#### [RECORDS PROVIDED]
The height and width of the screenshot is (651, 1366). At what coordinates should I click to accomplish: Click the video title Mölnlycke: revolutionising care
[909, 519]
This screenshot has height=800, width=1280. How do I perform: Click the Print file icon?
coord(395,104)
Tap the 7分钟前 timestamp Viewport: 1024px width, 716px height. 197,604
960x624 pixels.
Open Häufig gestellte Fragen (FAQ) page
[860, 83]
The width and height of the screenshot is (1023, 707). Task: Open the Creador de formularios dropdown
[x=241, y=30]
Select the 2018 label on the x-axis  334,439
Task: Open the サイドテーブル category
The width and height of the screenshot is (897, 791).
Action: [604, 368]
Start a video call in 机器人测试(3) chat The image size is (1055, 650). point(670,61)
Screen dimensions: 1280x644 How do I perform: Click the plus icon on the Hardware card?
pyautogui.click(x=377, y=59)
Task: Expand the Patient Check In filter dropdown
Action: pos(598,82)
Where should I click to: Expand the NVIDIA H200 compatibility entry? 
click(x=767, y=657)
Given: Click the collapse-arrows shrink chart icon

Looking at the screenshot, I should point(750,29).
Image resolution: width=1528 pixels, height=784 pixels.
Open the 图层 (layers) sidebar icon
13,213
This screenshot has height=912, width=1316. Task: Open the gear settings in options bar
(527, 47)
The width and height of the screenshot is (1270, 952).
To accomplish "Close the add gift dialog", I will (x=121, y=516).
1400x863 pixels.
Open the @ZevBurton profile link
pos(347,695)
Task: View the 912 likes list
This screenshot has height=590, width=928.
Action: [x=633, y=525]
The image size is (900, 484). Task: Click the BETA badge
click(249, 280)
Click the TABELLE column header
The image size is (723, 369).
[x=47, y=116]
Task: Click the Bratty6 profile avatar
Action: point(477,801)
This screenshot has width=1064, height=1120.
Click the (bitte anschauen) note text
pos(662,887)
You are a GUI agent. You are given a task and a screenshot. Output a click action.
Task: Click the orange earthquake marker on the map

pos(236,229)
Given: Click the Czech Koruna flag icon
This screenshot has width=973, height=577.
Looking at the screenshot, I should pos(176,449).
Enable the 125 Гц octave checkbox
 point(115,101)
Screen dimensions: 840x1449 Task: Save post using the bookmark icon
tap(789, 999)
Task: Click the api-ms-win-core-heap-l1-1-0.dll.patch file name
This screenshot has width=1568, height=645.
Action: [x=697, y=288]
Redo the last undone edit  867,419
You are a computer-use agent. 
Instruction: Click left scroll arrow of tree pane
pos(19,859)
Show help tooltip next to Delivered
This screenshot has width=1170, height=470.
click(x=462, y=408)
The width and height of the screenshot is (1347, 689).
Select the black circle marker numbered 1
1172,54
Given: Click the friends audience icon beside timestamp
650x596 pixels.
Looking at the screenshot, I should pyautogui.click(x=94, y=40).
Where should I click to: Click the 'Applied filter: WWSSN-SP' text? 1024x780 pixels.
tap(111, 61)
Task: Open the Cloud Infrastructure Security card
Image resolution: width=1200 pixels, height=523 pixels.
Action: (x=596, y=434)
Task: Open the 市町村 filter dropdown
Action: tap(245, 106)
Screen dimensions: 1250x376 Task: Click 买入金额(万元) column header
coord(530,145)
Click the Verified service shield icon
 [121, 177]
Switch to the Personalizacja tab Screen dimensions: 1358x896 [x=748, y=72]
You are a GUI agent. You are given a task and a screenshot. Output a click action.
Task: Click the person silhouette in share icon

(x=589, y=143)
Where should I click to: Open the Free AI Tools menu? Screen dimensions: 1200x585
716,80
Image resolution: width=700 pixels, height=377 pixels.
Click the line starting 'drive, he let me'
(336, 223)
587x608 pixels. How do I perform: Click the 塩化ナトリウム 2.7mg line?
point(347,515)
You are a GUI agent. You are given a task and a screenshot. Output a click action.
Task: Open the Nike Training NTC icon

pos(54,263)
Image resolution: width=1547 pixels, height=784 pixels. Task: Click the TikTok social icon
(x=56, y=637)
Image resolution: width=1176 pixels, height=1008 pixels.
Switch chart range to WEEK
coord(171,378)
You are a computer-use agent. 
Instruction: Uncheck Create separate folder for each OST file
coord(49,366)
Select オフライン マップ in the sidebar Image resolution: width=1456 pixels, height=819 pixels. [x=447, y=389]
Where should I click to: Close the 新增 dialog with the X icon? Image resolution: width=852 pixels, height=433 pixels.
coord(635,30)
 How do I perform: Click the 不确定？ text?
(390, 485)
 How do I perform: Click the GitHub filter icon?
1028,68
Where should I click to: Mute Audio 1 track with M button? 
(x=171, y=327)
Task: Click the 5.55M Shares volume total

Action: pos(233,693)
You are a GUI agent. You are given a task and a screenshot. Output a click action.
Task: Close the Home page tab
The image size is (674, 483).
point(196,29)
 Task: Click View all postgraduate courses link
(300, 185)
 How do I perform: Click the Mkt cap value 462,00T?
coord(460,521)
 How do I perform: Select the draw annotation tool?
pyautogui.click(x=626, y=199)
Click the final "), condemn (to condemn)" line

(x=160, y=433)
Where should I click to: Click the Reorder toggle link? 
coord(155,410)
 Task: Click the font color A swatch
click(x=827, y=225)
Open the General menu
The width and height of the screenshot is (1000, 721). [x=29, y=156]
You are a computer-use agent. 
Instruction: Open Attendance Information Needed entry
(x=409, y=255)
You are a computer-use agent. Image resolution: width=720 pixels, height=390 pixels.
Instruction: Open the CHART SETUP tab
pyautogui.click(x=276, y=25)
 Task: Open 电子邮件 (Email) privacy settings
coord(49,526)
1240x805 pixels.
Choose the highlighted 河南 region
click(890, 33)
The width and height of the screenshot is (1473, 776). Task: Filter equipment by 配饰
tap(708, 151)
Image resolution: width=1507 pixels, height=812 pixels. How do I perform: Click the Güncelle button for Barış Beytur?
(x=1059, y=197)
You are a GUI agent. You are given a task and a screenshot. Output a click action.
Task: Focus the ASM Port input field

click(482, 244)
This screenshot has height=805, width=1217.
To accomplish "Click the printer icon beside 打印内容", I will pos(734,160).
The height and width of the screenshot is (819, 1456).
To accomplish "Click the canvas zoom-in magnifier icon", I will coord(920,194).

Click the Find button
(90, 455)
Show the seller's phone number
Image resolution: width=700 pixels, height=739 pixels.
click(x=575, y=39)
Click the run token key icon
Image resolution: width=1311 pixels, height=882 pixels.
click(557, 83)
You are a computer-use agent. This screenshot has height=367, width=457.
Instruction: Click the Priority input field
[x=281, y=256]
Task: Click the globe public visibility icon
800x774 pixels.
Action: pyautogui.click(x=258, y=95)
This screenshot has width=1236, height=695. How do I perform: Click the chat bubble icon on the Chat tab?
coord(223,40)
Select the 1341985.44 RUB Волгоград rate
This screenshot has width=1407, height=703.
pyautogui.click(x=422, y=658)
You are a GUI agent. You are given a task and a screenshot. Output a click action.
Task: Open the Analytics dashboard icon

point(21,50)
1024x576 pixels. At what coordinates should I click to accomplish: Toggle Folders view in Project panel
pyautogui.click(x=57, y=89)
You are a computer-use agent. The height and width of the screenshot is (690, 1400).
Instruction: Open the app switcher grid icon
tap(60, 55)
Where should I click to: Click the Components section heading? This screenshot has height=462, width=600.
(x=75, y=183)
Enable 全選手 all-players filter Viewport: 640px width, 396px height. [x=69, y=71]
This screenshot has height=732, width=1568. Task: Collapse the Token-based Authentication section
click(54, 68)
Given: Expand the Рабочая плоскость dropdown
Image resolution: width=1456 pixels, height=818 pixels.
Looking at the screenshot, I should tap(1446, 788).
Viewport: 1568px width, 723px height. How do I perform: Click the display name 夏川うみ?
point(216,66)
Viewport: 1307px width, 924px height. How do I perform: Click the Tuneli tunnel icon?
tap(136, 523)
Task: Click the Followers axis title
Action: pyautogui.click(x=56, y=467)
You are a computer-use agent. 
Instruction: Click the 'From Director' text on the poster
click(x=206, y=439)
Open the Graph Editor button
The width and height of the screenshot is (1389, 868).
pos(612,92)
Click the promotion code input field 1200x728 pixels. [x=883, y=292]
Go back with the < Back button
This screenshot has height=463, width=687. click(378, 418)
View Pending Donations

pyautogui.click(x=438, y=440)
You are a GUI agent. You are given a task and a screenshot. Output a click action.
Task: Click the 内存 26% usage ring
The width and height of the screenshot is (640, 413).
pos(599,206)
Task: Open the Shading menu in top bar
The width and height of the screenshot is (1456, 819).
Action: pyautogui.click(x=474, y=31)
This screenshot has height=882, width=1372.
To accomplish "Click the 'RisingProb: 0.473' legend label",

#### [STATED TASK]
Filter the data above down to the lines that contain the word "input", and copy each such line.

#### [ANSWER BELOW]
Task: Focus the ASM Port input field
Instruction: Click the Priority input field
Click the promotion code input field 1200x728 pixels. [x=883, y=292]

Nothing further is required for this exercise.